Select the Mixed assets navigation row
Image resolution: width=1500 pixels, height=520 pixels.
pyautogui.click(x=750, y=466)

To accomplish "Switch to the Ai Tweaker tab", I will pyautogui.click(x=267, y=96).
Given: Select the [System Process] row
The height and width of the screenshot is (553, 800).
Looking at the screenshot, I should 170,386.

==

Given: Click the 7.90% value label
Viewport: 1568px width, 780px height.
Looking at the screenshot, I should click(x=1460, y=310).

* * *

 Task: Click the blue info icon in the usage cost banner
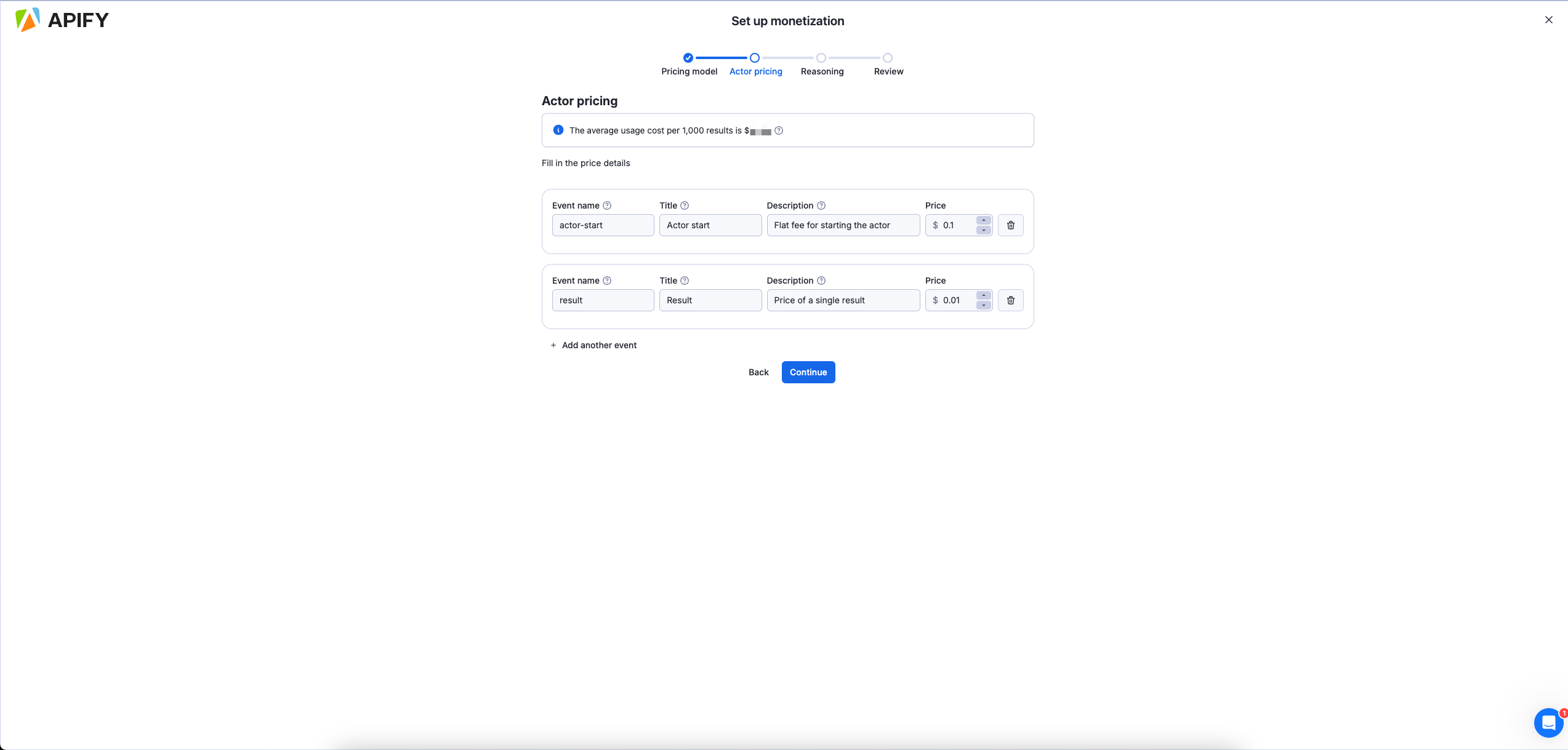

**EXERCISE AIM:**
Arrange the listing as a Markdown table with the columns Row and Line, starting with the line that contains "Given: Select the [System Process] row" and going on through the line that contains "Looking at the screenshot, I should 170,386.", both ends included. Leave out blank lines and give only these lines.

**ANSWER TO THE PROBLEM:**
| Row | Line |
|---|---|
| 1 | Given: Select the [System Process] row |
| 2 | The height and width of the screenshot is (553, 800). |
| 3 | Looking at the screenshot, I should 170,386. |